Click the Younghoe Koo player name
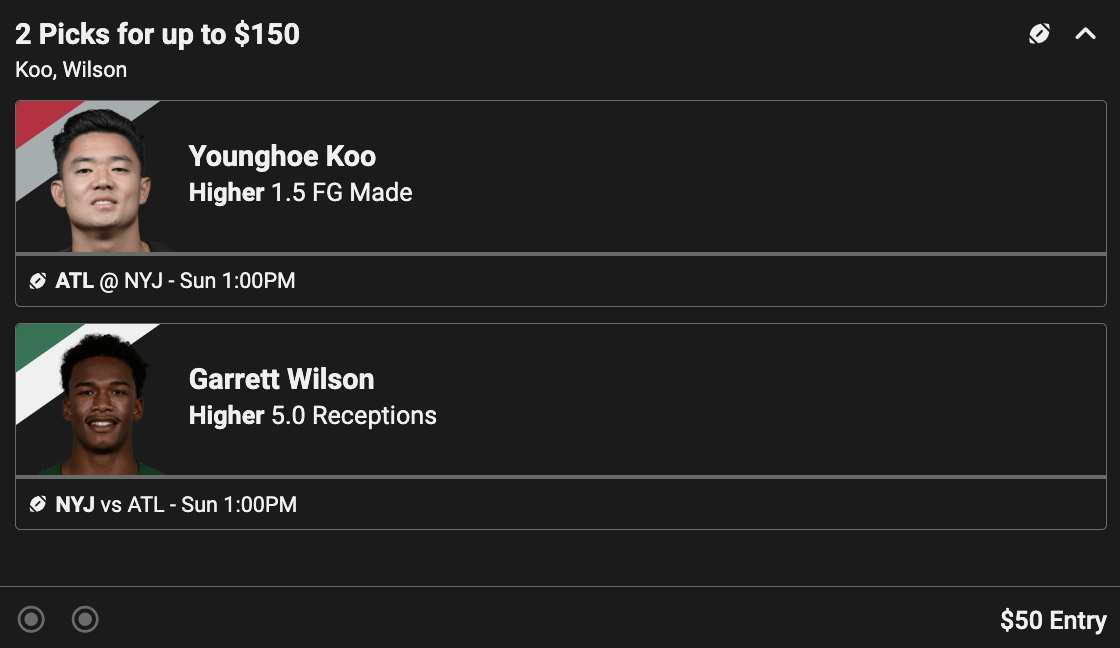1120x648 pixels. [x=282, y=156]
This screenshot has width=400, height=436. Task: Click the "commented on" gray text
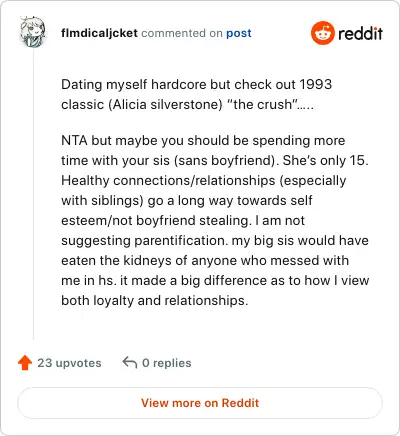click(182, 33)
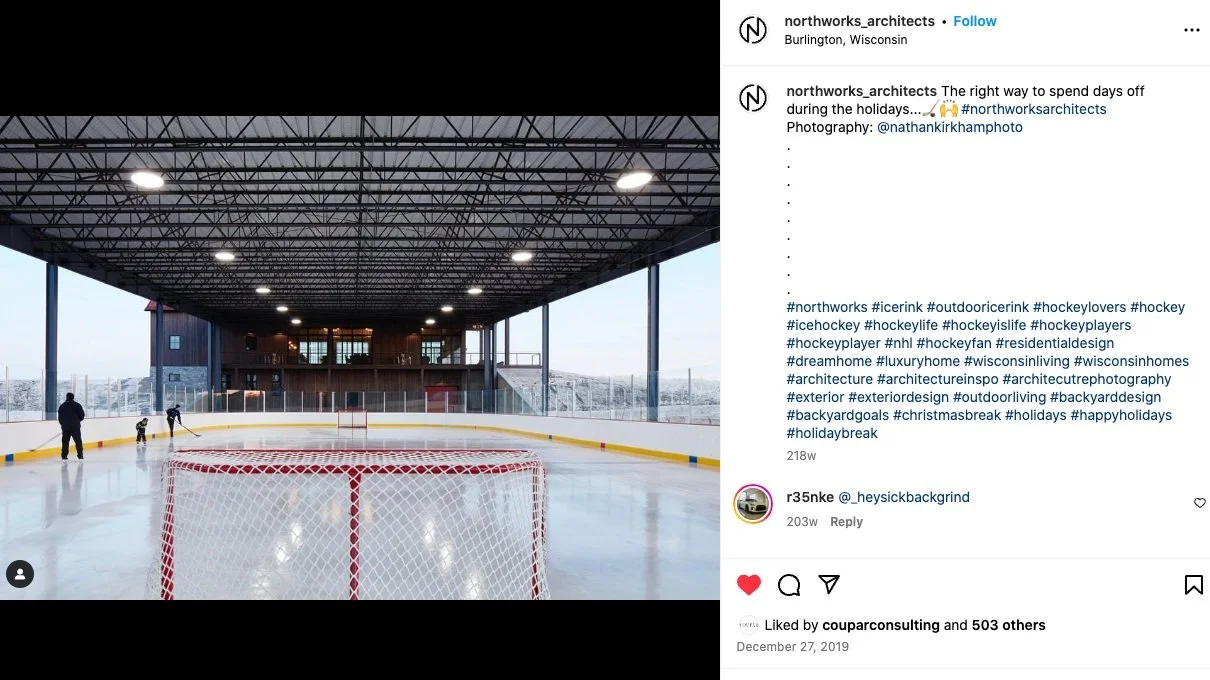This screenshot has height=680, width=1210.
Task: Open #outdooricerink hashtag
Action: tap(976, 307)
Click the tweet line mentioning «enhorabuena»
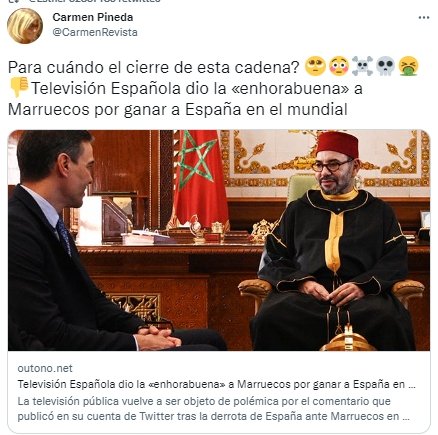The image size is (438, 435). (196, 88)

========================================

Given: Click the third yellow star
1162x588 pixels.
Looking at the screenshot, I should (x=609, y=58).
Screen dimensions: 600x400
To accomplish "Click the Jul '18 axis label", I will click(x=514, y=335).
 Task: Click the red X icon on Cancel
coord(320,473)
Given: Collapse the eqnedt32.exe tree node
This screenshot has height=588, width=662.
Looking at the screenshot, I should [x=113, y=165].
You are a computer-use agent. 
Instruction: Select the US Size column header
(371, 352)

========================================

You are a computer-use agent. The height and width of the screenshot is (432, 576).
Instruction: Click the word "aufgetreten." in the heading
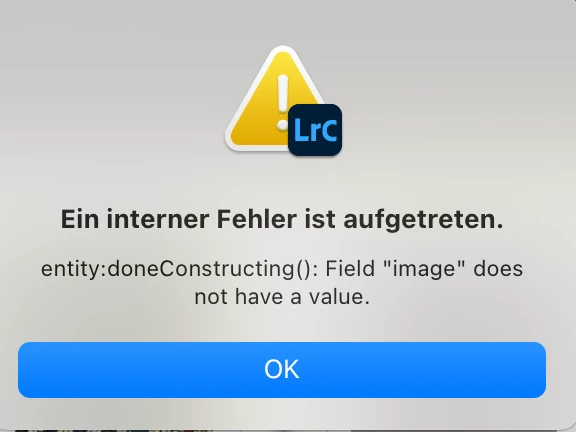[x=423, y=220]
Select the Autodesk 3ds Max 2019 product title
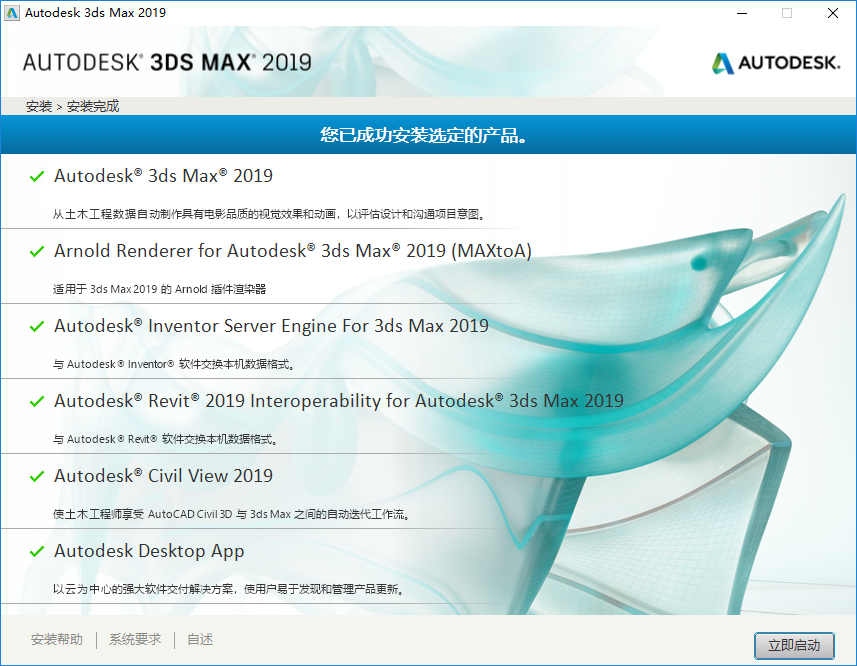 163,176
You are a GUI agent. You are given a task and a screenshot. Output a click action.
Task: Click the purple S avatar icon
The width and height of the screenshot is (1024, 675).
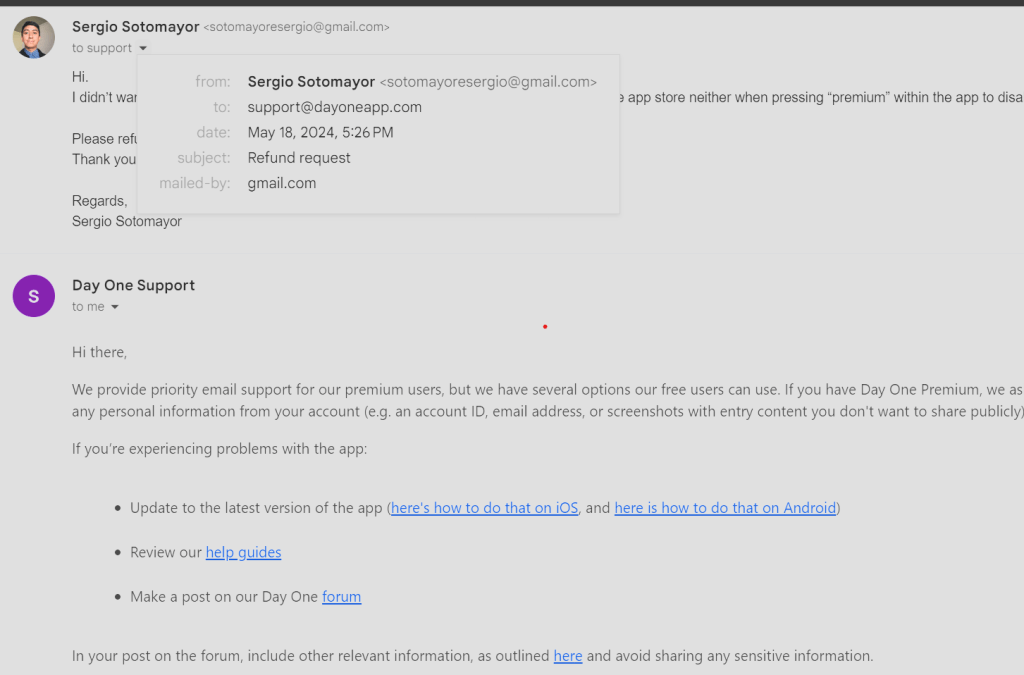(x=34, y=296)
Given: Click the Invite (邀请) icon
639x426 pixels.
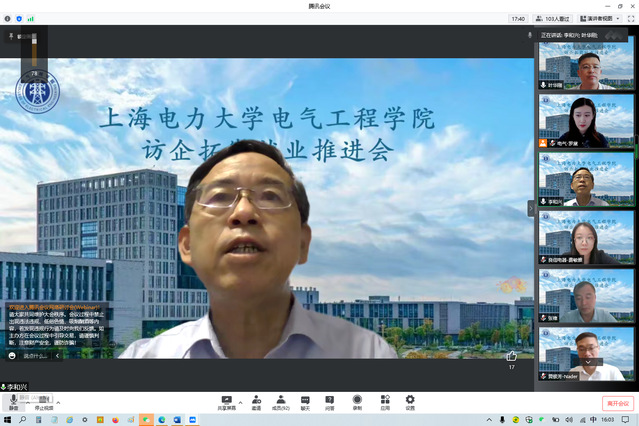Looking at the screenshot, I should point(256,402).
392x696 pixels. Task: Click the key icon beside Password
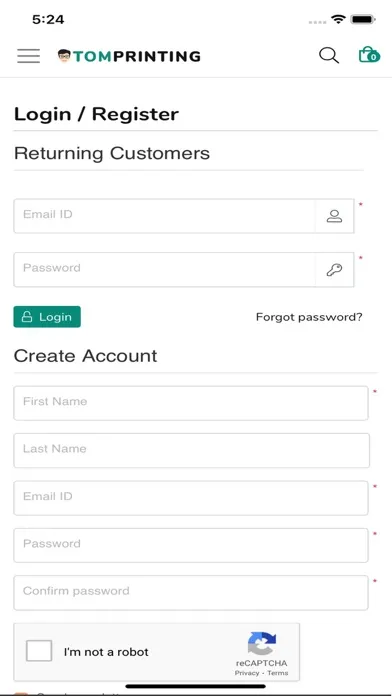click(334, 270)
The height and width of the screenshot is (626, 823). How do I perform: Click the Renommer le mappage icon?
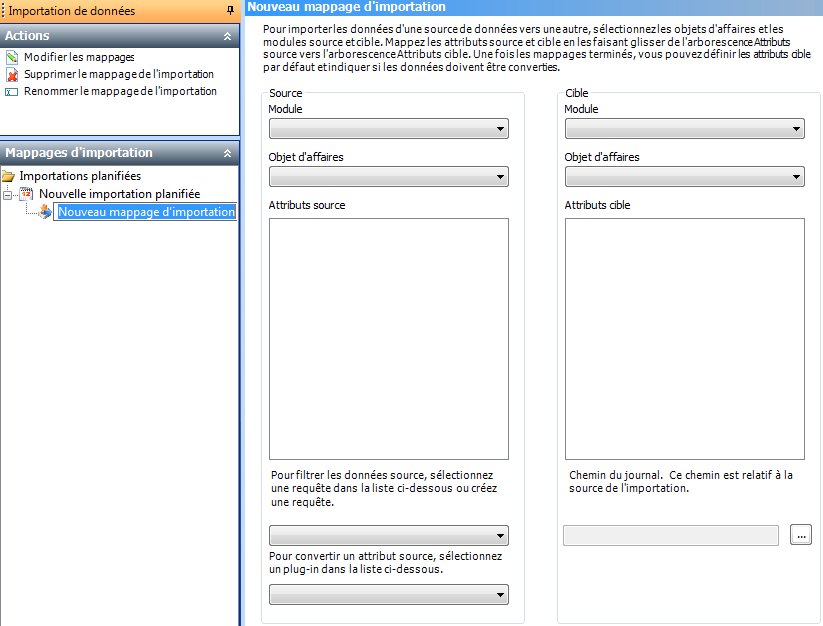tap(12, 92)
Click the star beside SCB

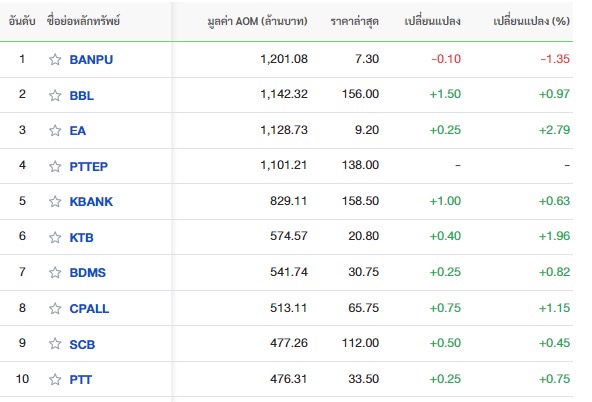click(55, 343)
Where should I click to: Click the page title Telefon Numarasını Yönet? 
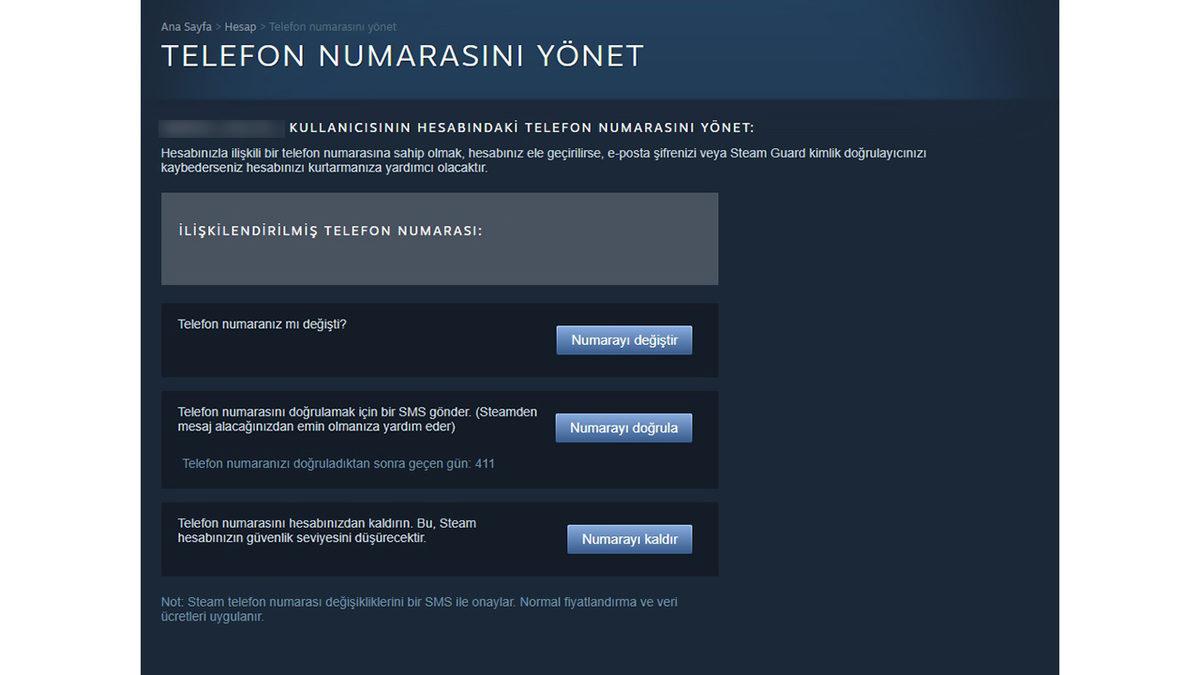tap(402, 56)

========================================

- _EXERCISE_
Only the number of lines above that contain "computer" should be given as the answer.

- _ANSWER BELOW_
2